Work item:
From the data below, set down exactly the lines between the one holding "The height and width of the screenshot is (347, 644)." and the one holding "Screen dimensions: 644x311", inclusive, and no others.

Given data:
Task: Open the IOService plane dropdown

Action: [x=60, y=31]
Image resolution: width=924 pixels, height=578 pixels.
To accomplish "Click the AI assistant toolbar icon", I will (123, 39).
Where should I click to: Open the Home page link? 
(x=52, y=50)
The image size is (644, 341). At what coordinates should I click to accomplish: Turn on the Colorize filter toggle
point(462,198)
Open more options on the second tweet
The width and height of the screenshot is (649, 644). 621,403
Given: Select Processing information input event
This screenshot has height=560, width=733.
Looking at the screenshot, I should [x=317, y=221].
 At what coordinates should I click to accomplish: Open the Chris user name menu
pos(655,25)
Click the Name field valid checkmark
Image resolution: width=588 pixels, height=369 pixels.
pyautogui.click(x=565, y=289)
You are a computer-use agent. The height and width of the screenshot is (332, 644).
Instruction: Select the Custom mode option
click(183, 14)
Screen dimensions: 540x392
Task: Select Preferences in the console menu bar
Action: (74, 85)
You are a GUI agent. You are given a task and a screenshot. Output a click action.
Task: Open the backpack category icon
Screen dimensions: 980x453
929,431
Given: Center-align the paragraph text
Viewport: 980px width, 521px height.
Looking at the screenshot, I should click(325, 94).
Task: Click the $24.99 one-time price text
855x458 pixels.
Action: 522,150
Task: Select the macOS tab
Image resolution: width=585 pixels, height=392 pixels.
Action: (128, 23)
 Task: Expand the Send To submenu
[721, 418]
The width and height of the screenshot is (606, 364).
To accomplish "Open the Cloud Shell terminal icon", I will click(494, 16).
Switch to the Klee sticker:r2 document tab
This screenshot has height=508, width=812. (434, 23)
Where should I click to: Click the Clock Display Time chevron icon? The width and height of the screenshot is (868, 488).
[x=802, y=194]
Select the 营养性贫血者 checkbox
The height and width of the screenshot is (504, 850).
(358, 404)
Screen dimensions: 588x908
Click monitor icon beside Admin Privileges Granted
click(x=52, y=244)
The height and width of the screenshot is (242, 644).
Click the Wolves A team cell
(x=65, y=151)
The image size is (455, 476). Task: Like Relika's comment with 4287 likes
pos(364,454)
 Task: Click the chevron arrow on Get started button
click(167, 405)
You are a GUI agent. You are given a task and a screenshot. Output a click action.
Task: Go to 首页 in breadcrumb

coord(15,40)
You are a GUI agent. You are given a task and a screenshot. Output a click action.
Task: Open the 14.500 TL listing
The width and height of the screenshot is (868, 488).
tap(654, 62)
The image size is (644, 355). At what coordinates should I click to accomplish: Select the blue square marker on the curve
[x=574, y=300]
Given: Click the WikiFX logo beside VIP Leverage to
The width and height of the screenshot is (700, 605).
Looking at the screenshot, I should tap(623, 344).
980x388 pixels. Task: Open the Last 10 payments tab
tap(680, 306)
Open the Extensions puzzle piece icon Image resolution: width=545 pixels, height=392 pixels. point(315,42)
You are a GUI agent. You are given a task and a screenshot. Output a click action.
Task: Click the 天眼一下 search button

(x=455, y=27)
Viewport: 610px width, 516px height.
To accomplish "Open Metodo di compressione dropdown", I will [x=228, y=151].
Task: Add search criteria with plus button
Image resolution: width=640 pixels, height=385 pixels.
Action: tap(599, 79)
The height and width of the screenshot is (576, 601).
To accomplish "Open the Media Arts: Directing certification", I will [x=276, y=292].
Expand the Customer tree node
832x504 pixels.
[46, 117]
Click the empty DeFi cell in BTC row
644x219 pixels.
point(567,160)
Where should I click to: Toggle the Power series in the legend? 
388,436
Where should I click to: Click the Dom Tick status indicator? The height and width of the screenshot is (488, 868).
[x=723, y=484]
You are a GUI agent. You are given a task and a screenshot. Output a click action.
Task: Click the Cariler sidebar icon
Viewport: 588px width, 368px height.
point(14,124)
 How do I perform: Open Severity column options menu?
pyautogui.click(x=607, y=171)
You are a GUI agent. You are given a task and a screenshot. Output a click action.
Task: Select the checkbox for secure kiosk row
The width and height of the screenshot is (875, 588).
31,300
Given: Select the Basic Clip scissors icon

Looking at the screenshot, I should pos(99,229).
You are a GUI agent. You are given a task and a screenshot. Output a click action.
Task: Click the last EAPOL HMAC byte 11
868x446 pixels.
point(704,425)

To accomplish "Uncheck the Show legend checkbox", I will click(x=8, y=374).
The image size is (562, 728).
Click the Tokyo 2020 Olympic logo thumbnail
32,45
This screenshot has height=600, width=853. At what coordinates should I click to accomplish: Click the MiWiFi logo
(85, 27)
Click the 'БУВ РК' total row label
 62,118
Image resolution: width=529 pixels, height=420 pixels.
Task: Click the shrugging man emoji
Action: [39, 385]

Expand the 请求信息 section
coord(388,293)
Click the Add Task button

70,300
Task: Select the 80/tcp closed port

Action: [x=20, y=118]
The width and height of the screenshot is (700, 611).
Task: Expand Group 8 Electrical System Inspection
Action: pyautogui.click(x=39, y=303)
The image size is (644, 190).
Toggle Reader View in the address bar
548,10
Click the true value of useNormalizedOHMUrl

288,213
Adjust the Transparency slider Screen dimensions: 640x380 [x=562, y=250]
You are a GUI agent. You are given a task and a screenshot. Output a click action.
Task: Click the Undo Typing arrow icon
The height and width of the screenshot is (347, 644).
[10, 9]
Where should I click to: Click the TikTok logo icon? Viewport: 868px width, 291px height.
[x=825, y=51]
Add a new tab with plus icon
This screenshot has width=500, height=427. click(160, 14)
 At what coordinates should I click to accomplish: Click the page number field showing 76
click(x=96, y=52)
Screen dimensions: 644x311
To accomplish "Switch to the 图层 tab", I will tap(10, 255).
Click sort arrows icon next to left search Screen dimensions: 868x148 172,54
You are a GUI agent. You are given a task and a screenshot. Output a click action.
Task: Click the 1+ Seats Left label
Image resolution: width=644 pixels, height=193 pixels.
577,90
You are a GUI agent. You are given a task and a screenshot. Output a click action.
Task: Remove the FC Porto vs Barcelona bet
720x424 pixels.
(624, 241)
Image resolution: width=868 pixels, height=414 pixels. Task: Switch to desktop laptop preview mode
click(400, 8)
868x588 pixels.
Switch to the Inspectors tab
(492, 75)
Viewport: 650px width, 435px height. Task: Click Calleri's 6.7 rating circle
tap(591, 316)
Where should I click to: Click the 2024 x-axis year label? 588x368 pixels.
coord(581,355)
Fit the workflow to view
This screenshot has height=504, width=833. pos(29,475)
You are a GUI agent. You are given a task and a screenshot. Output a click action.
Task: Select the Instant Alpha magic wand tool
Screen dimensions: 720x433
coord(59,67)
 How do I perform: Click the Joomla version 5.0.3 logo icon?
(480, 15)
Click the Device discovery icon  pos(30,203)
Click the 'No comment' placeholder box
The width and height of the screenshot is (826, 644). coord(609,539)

Response to this task:
The height and width of the screenshot is (347, 644).
[10, 9]
Where should I click to: Click the TikTok logo icon? Viewport: 868px width, 291px height.
[x=825, y=51]
Add a new tab with plus icon
This screenshot has width=500, height=427. click(160, 14)
 At what coordinates should I click to accomplish: Click the page number field showing 76
click(x=96, y=52)
Screen dimensions: 644x311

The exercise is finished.